For I have known them all already, known them all;
Have known the evenings, mornings, afternoons,
I have measured out my life with coffee spoons;
— The Love Song of J. Alfred Prufrock, T. S. Eliot
Two good friends had their hearts broken recently and are hurting. Someone I really admire just had a cancer scare. I just heard of another friend’s marriage ending.
As Diana sings in A Chorus Line, “I dug right down to the bottom of my soul … but I felt nothing.” To paraphrase yet another song, I’ve come to suspect that my give a damn’s busted.
Or it could be all the snow days. Just sayin’.
But my recent lack of immediate empathy has dredged up some unresolved concerns about my capacity for love. Does every person in the world have the same capacity or do some have deeper wells than others?
I consulted the interwebs. Seriously. I Googled “different capacities for love.”
Again, there have been too many snow days.
Here’s what Oprah and Bishop TD Jakes have to say about it.
Here’s what I have to say about it: the concept of being a 10-Gallon person or a pint-sized person makes so much sense to me. During the last year of my marriage, my husband and I had many conversations about the ways we’d failed each other. In one particularly painful moment, he looked at me and said, “I don’t think you’ve ever loved me as much as I’ve loved you.”
I didn’t respond. Instead, I discussed it in therapy. I wrote about it in my short-lived journal. I got lost in thought while driving and ended up in the wrong place. More than once. It happens to the best of us.
Eventually, I began to try to form words around the part of that sentence I knew to be true and the part that I believed wasn’t. I tried to explain to him that I really did love him as much as he loved me, but that it was entirely possible he simply had the capacity to love me more.
In his heart and mind, he’d given me everything he had – 10-gallons worth of love. In my heart and mind, I was offering him my full-to-the-brim Mason jar and saying proudly, “Look! I love you! See?!” But it didn’t fill him up. He needed – and in many ways deserved – more than I could give in the way of love and affection.
My friend – one of the people I’ve been trying so hard to support despite feeling like I have so little to give – also wears a 10-gallon hat. Her ex is more like me. In an effort to explain the 10-Gallon Theory of Love, I told her that being friends with her is kind of like drinking from a fire hydrant.
From the confused look on her face, I’m not sure it landed the way I intended. Let me ‘splain.
There are people in the world who always have an endless supply of love, support and care to give to their friends, family and loved ones. For those of us who have a less-than-endless supply, it can feel like an onslaught. It can make us feel like we’re not worthy of that much love. Like we can’t figure out where it’s all coming from for the love of Pete! Like we’re being smothered with all the LOVE!
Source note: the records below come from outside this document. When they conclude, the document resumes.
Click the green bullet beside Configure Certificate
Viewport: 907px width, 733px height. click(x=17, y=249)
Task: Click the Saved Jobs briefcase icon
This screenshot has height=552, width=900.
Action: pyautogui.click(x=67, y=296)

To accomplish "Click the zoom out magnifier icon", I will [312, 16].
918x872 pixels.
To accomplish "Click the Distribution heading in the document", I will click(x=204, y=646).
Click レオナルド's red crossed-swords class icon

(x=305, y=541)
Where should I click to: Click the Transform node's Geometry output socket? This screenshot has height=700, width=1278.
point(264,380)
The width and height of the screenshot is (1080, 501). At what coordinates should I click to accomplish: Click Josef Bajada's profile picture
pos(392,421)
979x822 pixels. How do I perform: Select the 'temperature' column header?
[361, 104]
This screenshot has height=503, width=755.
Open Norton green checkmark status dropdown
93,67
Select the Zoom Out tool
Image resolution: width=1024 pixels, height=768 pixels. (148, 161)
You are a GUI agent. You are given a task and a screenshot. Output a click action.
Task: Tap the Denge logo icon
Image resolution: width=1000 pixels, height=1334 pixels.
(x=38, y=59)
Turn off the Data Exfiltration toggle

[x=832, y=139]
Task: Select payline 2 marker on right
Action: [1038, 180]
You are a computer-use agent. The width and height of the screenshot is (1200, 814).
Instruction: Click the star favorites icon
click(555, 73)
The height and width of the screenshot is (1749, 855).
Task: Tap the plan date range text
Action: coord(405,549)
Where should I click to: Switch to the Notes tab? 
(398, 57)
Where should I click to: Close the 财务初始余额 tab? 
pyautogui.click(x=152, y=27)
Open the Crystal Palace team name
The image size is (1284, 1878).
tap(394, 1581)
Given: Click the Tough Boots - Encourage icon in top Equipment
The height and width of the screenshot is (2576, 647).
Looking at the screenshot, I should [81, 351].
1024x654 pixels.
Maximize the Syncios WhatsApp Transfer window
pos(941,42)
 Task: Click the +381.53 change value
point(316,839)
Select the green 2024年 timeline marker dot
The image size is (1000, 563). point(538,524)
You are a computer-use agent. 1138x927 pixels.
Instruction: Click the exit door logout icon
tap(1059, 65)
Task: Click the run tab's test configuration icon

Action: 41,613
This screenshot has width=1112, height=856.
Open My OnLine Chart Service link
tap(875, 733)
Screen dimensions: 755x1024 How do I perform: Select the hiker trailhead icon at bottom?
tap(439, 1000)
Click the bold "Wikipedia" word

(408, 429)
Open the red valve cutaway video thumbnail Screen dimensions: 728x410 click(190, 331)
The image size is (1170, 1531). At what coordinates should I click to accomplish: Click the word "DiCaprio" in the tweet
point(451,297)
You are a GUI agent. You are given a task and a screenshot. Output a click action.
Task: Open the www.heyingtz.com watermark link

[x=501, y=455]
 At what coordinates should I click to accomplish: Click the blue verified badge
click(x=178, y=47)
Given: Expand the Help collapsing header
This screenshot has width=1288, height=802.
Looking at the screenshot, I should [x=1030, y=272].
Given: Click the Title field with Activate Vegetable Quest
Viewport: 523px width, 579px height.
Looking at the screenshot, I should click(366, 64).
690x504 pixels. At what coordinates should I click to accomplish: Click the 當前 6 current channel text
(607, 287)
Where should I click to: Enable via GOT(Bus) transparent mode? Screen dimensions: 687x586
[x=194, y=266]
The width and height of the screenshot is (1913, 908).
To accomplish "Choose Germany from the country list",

But that’s not her fault. It’s not my ex-husband’s fault. And it’s not my fault. It just is what it is.
I don’t know that I’ll ever be a 10-gallon person. I know right now, I don’t even have an extra pint to give. To mix my self-help metaphors, I’m drinking from an empty cup without my oxygen mask.
I’m more like Prufrock, measuring out my life with coffee spoons. Each small spoonful of love is being offered to my children first, myself second and my family and friends third. That’s the best I can do right now. It’s enough. I’m enough.
Maybe in a few weeks I can graduate to tablespoons.